These state report briefs by American Farmland Trust (AFT) demonstrate the scale of potentially achievable reductions in estimated state-level greenhouse gas (GHG) emissions for cropland and grazing land through the adoption of soil health management practices. They are intended to provide a snapshot of how much a state’s agricultural sector can contribute to state climate mitigation goals with a subset of practices. Accompanying these briefs is an updated Carbon Reduction Potential Evaluation Tool (CaRPE Tool™) that states can use to estimate climate mitigation potential from the agriculture sector. Each brief also has a full technical report going into more detail about the methods and results shared in each brief. While the Michigan brief includes policy recommendations for the 2023 Farm Bill, the other briefs include state policy recommendations to support farmers and ranchers in increasing adoption of these practices.
Methods Summary
AFT used CaRPE Tool™ to quantify GHG emission reductions resulting from the implementation of a suite of soil health practices on croplands and grazing lands.
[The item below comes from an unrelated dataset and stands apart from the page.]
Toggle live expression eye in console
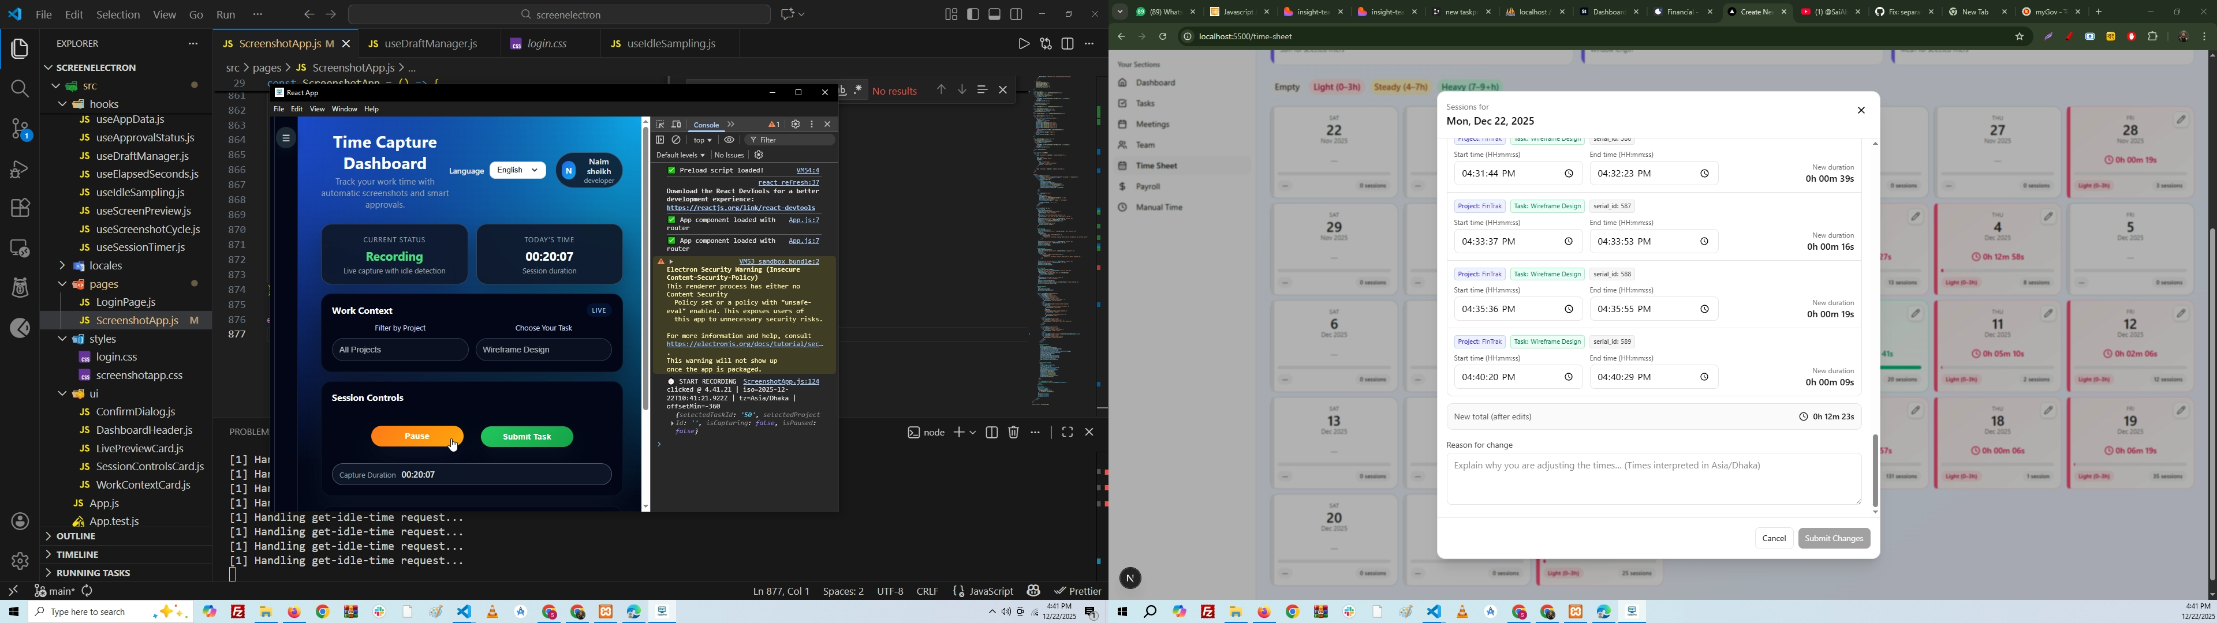Viewport: 2217px width, 623px height. pos(729,140)
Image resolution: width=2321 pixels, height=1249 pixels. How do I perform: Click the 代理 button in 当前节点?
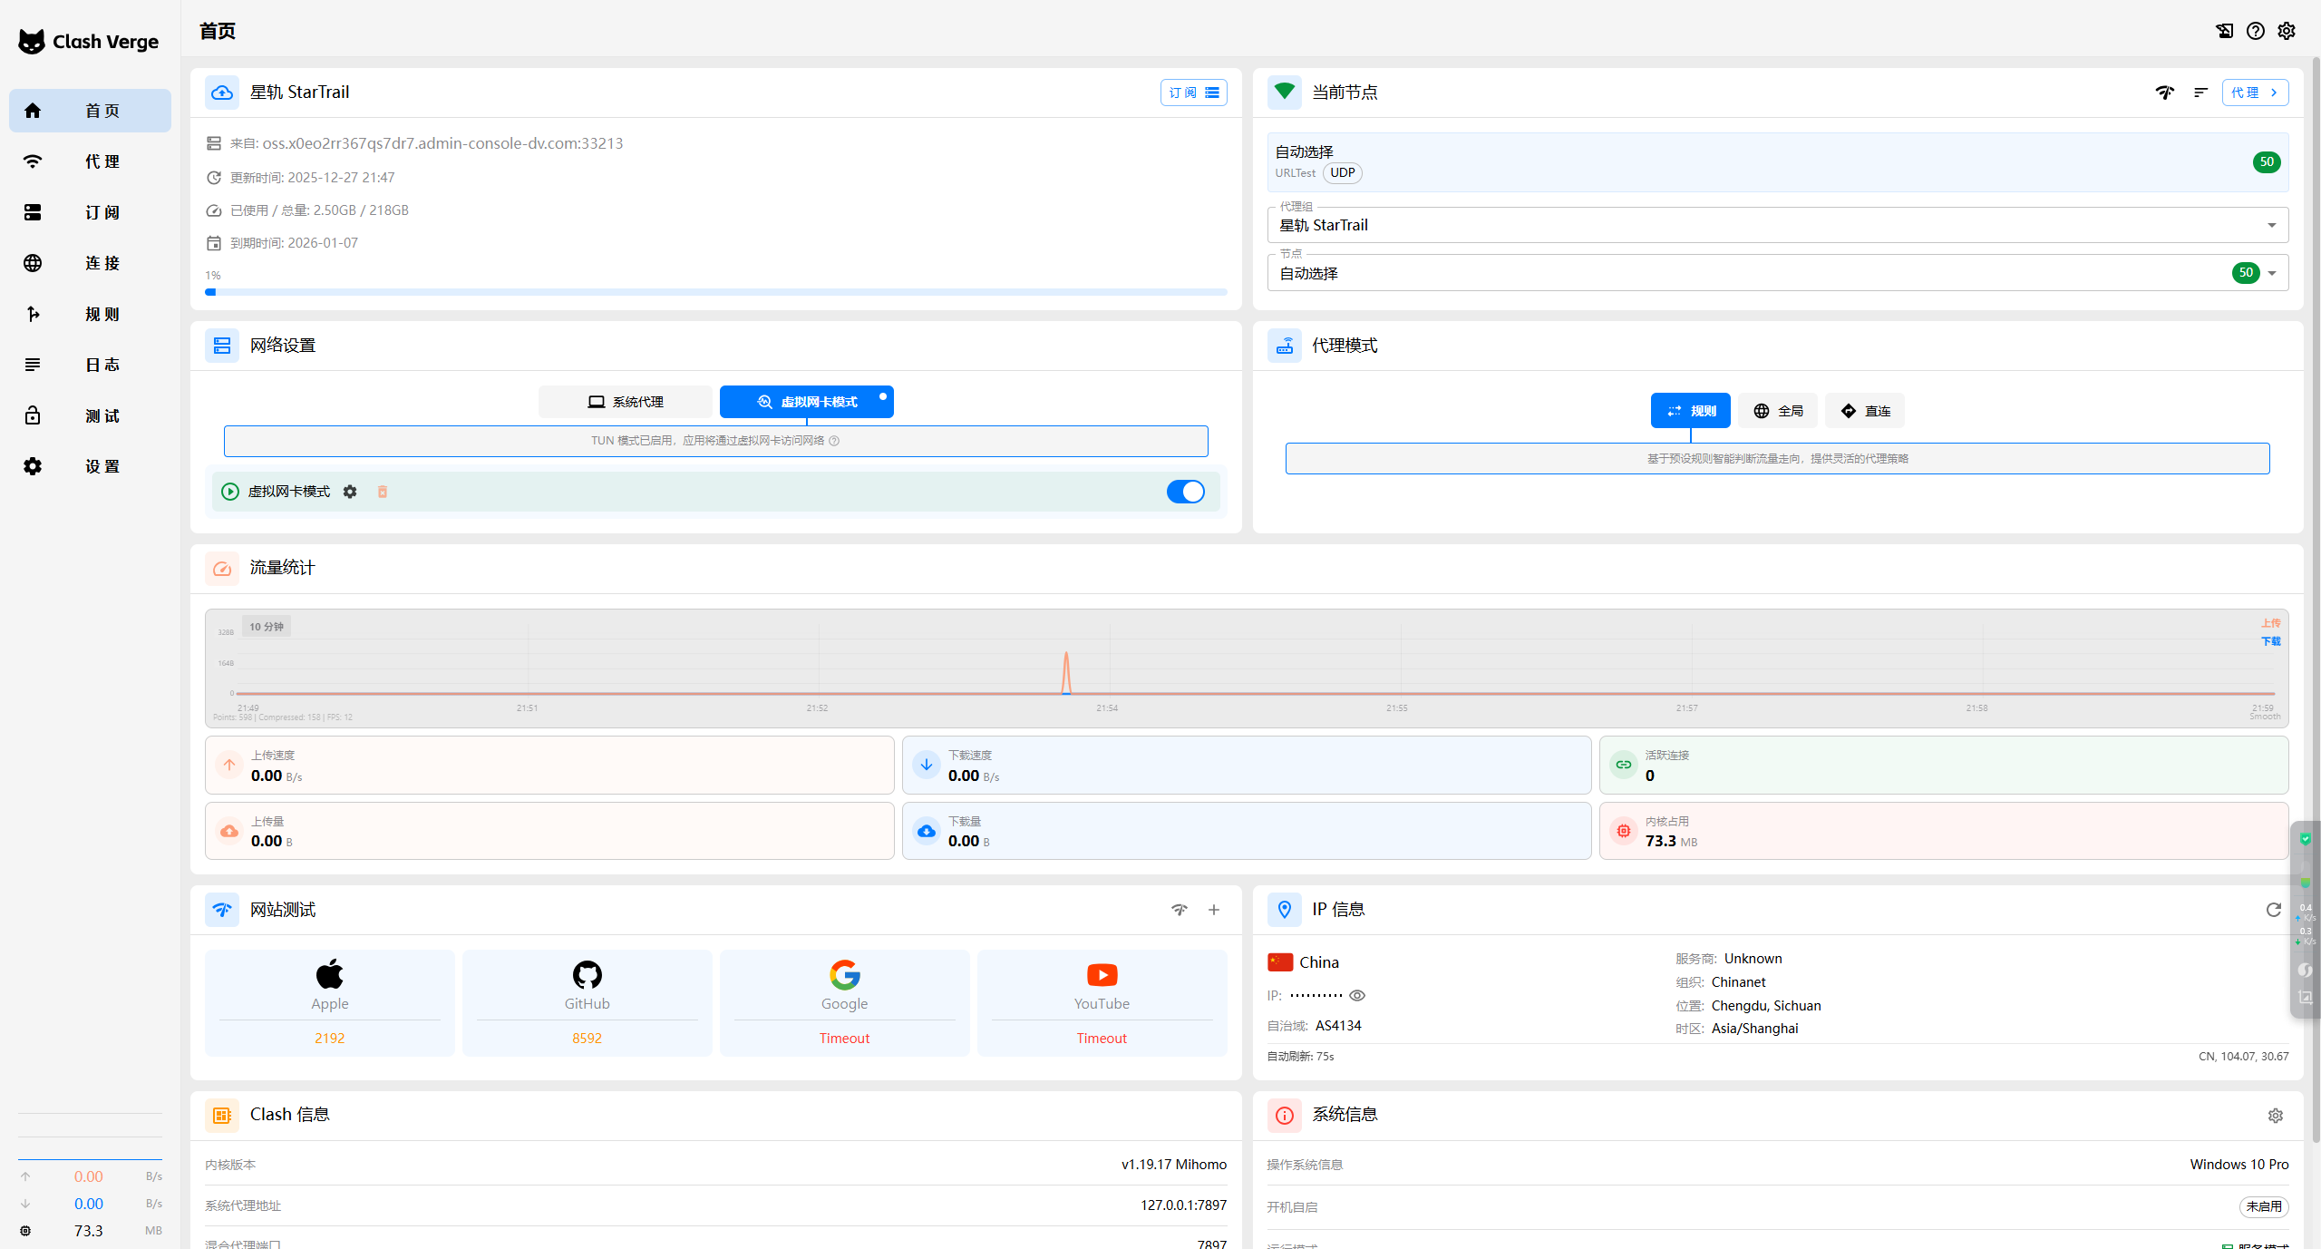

CaRPE Tool scales the emission reduction coefficients from COMET-Planner to the county level by coupling them with cropland and practice adoption acres from the 2017 USDA Census of Agriculture. All values and climate benefits in the briefs are estimated values and should be used for general planning purposes only.
The soil health adoption scenario shown in a graph on page 1 of each brief is for an 80% adoption rate of each practice shown, i.e. on 80% of the cropland or pastureland acres, with the exception of pastureland/rangeland plantings, for which an adoption scenario of 20% of pastureland/rangeland in the state was used. Mulching was set to 80% adoption on specialty crop acres. We chose 80% to roughly correspond to the technology adoption curve, where innovators, early adopters, early majority, late majority make up about 80% of the population, with laggards representing the remainder. Reaching 80% adoption will take strategic coordinated action and time. The practices shown can be implemented as systems on the same piece of cropland or pastureland, and already are adopted as such systems by soil health innovators. However, the synergistic benefits of combining practices into systems have not yet been fully quantified, so we are assuming that they are implemented successfully and that the carbon benefit (in the total tonnes of carbon dioxide equivalents, CO2e) from these practices is additive in the estimates made for these briefs.
Please note these estimates do not include the significant potential to reduce nitrous oxide emissions from precision nitrogen management or methane emissions from livestock management. They also do not account for potential reductions due to biochar applications or other innovative practices that are ready to scale up but not currently in significant use. Such additional practices provide substantial climate mitigation, and we aim to develop estimation tools for them in the coming years.